Szenische Uraufführung
Rainer Maria Rilke überarbeitete seine Prosadichtung «Die Weise von Liebe und Tod des Cornets Christoph Rilke» zweimal, bevor sie 1906 in Buchform veröffentlicht wurde. Die erste Niederschrift entstand 1899 zwischen Rilkes beiden Reisen nach Russland, auf denen ihn die Kunst und Literatur des Landes, und insbesondere die russischen Heldenepen, stark beeindruckten. Die eigentliche «stoffliche Veranlassung» lag aber nach Rilkes eigener Aussage in einem Aktenauszug aus dem Königlich Sächsischen Hauptstaatsarchiv, der in einer Kopie seines Onkels Jaroslav in seine Hände gelangte. Jaroslav Rilke suchte Dokumente, die eine adlige Herkunft der Familie belegen sollten und stiess dabei auf das ungarische Geschlecht der «Rülcke zu Linda» und eine Erbregelung, derzufolge ein Christoph Rülcke, Bruder des Otto Rülcke, 1660 im österreichischen Heer im Range eines Cornets, d.h. eines Fahnenträgers, umgekommen war. In Rilkes Dichtung stirbt der Held im ersten österreichischen Türkenkrieg 1663/64.
«Reiten, reiten, reiten, durch den Tag, durch die Nacht, durch den Tag. / Reiten, reiten, reiten. / Und der Mut ist so müde geworden und die Sehnsucht so gross. Es gibt keine Berge mehr, kaum einen Baum. Nichts wagt aufzustehen. Fremde Hütten hocken durstig an versumpften Brunnen. Nirgends ein Turm. Und immer das gleiche Bild.» Rilkes Versepos erzählt die Geschichte des jungen Soldaten von der Ernennung zum Fahnenträger (Cornet) bis zum einsamen Tod in der Schlacht. In seiner Todesnacht erlebt er die Liebe, die letzte Lust. Der Morgen reisst ihn aus seiner Selbstvergessenheit: er rettet die Fahne aus dem brennenden Schloss und wirft sich unter die Feinde. Zurück bleiben das Rosenblatt, Erinnerung an das Leben und die Liebe, und der unabgesendete Brief an die Mutter.
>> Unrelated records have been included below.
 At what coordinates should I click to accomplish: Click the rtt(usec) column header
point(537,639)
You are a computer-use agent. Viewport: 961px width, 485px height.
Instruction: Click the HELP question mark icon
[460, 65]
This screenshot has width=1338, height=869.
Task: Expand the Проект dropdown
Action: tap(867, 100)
Der Komponist Frank Martin vertonte den von ihm gekürzten Text des «Cornet» 1942/48. Obwohl die Sprache Rilkes sich mit ihrer Spannung zwischen Prosa und Lyrik einer Vertonung nicht unmittelbar anbot, war Martin, der im Alter von 52 Jahren auf das Werk stiess, sofort davon fasziniert. Der in Genf geborene Schweizer Komponist hatte nach der Ablösung von Vorbildern aus der französischen Romantik über die Beschäftigung mit Schönberg und der Zwölftontechnik zu einer ganz eigenen musikalischen Sprache gefunden. Seine Musik folgt der Sprache Rilkes detailgenau und emotional, ohne unselbständig zu sein. 1945 wurde das Werk in Basel durch Elsa Cavelti und das Basler Kammerorchester unter Paul Sacher uraufgeführt. Seither ist es wegen der grossen Anforderungen, die es an seine Interpreten stellt, selten gespielt worden.
Joachim Schlömer wird «Die Weise von Liebe und Tod des Cornets Christoph Rilke» mit dem TanzTheater Basel, dem Sinfonieorchester Basel unter der Leitung von Stefan Lano und dem Mezzosopran Hedwig Fassbender inszenieren. Die Aufführung kreist um die Symbole der erotischen Liebe und der Liebe zur Madonna / Mutter sowie die Zeichen des Todes, als da sind: das Rosenblatt, der Brief, die Madonna, die Fahne. Mit der choreographischen Umsetzung einer vorgegebenen Geschichte knüpft er an einen Strang seiner Arbeit an, den in der ersten Spielzeit am Theater Basel Glucks «Orfeo ed Euridice» darstellte.